# ACTION ITEM
The required output is the line containing "This screenshot has height=302, width=794." and every line after it, transcribed exactly through the end of the data below.
╭─ DATASET EXTRACT
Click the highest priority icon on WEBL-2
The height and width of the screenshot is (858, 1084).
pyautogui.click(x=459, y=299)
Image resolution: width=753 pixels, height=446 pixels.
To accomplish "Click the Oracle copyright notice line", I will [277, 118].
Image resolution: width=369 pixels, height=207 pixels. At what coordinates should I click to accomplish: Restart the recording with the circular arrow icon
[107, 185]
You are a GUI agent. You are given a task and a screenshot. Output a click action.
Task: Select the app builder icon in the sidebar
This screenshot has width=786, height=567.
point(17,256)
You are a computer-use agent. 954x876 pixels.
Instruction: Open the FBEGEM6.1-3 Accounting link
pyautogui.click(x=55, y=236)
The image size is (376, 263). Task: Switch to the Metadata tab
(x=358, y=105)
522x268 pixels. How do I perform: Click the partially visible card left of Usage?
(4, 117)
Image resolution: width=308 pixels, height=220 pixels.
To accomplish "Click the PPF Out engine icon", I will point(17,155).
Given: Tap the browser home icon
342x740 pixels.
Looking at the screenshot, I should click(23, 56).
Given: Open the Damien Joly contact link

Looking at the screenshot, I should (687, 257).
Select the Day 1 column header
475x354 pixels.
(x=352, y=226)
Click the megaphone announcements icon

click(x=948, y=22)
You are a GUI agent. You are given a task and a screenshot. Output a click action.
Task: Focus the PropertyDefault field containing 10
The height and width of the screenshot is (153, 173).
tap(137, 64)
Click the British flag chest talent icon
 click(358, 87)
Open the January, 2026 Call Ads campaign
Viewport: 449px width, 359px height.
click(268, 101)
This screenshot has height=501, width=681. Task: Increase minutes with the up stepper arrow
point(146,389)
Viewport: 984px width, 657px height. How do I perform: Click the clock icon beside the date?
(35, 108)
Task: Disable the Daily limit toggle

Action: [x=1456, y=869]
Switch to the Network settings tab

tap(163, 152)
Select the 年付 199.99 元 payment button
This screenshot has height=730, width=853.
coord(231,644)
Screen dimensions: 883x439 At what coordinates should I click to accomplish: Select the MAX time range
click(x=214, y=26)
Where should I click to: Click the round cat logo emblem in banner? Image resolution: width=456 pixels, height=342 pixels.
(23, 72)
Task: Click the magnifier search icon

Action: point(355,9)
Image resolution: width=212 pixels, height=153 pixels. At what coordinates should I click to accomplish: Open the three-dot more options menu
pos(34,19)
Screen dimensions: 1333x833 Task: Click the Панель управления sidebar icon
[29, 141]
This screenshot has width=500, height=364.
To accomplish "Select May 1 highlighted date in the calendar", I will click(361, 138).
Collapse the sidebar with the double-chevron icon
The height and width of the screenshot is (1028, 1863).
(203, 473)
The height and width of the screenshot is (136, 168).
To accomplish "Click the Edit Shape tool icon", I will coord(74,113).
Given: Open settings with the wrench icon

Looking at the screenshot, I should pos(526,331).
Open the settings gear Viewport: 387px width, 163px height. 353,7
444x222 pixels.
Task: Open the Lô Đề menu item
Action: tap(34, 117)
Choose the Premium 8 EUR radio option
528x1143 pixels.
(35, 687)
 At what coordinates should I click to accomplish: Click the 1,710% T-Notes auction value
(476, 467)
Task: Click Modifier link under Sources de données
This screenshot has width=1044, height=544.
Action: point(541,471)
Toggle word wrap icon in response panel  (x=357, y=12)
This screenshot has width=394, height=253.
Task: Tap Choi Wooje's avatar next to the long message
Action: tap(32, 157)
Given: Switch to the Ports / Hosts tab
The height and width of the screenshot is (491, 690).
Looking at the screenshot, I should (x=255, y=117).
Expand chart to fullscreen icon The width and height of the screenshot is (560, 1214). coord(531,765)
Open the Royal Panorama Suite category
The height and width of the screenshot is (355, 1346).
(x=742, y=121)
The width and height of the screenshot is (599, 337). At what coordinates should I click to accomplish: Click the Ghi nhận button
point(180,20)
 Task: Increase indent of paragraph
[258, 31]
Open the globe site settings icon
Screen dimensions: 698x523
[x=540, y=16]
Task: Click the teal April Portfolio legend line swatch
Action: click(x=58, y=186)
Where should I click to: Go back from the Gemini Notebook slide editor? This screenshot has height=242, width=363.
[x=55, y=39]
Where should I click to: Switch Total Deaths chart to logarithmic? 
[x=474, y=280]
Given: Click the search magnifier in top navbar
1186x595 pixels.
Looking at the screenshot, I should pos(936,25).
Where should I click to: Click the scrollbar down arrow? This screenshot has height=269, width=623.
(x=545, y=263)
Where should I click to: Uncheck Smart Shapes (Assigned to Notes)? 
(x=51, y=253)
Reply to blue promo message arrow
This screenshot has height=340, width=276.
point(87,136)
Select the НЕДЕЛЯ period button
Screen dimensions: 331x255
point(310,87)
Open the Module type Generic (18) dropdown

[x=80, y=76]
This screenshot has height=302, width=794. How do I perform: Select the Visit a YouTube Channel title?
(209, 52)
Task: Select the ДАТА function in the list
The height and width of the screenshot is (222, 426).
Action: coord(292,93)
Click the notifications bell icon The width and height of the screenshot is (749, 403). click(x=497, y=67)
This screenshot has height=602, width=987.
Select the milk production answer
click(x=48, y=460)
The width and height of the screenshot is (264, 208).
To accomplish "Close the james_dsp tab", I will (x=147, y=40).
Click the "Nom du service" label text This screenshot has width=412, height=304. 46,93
╰─
# THE COMPLETED TASK
This screenshot has height=302, width=794. How do I perform: Select the Visit a YouTube Channel title?
(209, 52)
Task: Select the ДАТА function in the list
The height and width of the screenshot is (222, 426).
Action: coord(292,93)
Click the notifications bell icon The width and height of the screenshot is (749, 403). click(x=497, y=67)
This screenshot has height=602, width=987.
Select the milk production answer
click(x=48, y=460)
The width and height of the screenshot is (264, 208).
To accomplish "Close the james_dsp tab", I will (x=147, y=40).
Click the "Nom du service" label text This screenshot has width=412, height=304. 46,93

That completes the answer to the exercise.